Он сделал какой-то жест рукою. Было так темно, что я не понял его.
– Что ж это, Петр Николаич?
– Кулак! – отрезал он. – Прощайте, однако, пора спать.
Я сделал ему под козырек и побрел к своей палатке. Мне было и больно и противно.
В палатке, казалось, уже все спали; но минуты через две после того, как я лег, Федоров, спавший рядом со мною, тихо спросил:
– Михайлыч, спите?
– Нет, не сплю.
– С Венцелем ходили?
– С ним самым.
– Что ж он с вами как?

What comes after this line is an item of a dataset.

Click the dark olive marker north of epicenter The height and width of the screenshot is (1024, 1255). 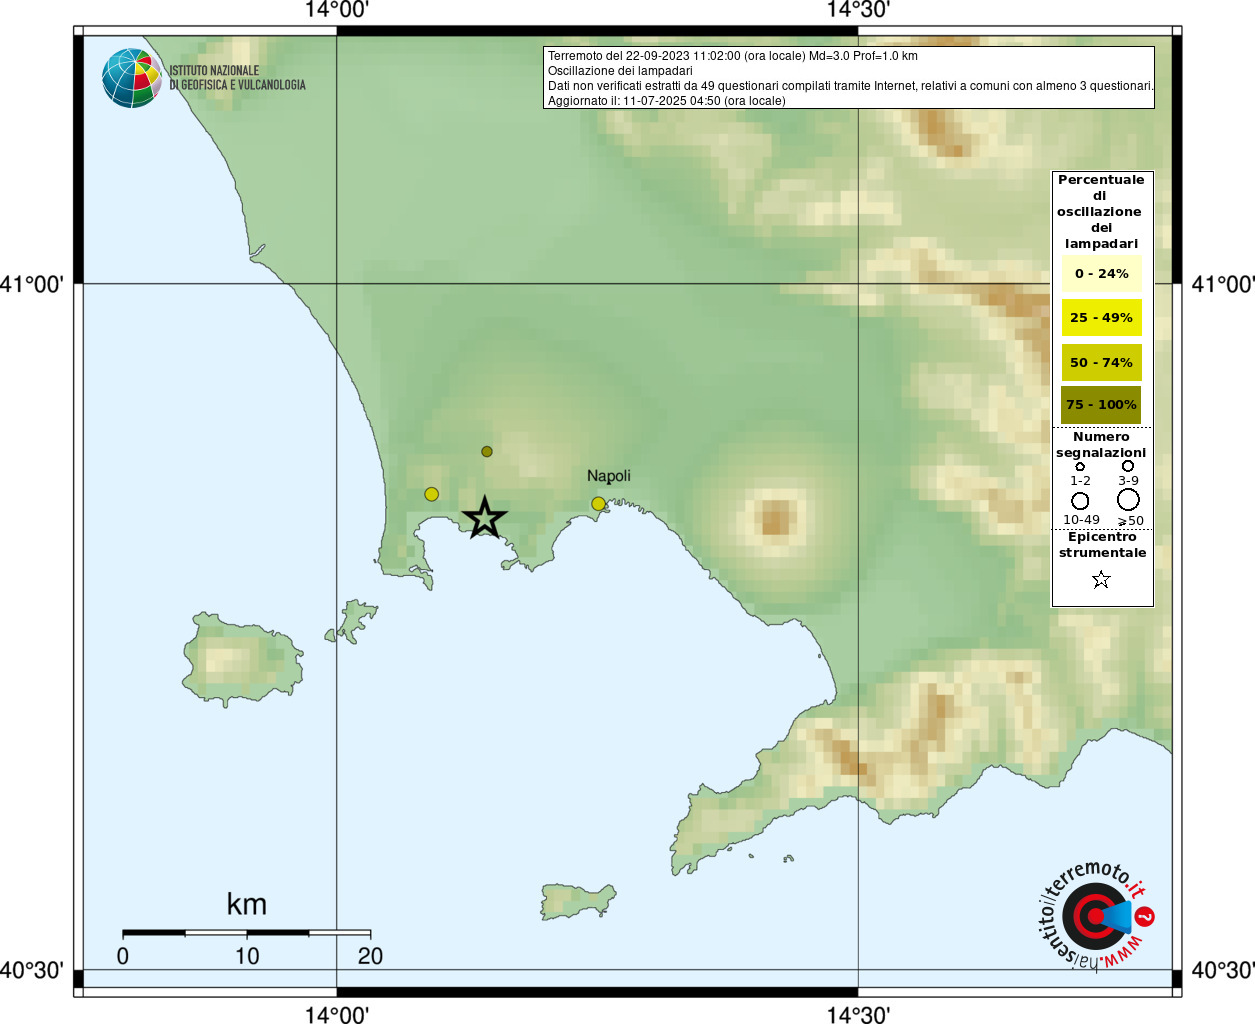487,452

Смирный?
– Ничего, смирный, даже любезен.
– Ишь ты ведь! Что значит свой брат барин! Не то, что с нами.
– А что? Разве очень сердит?
– И-и-и… беда! Трещат скулы во второй стрелковой. Зверь!
И он сейчас же уснул, так что в ответ на мой следующий вопрос я услышал только его ровное и спокойное дыхание. Я завернулся в шинель; в голове все спуталось и исчезло в крепком сне.
III
За дождями наступили жары. Около этого времени мы вышли с проселка, где ноги вязли в расползавшейся почве, на большое шоссе, ведущее из Ясс в Бухарест. Первый наш переход по шоссе, от Текуча к Берладу, навсегда останется в памяти сделавших его. Было тридцать пять градусов в тени; переход был сорок восемь верст. Было тихо; мелкая известковая пыль, подымаемая тысячами ног, стояла над шоссе; она лезла в нос и рот, пудрила волосы, так что нельзя было разобрать их цвета; смешанная с потом, она покрыла все лица грязью и превратила всех в негров. Почему-то мы шли тогда не в рубахах, а в мундирах. Солнце нагревало черное сукно, невыносимо пекло головы сквозь черные кепи; ноги чувствовали сквозь подошву раскаленный щебень шоссе. Люди задыхались. На беду, колодцы были редки, и в большей части их было так мало воды, что голова нашей колонны (шла целая дивизия) вычерпывала всю воду, и нам, после страшной давки и толкотни у колодцев, доставалась только глинистая жидкость, скорее грязь, чем вода. Когда не хватало и ее, люди падали. В этот день в одном нашем батальоне упало на дороге около девяноста человек. Трое умерло от солнечного удара.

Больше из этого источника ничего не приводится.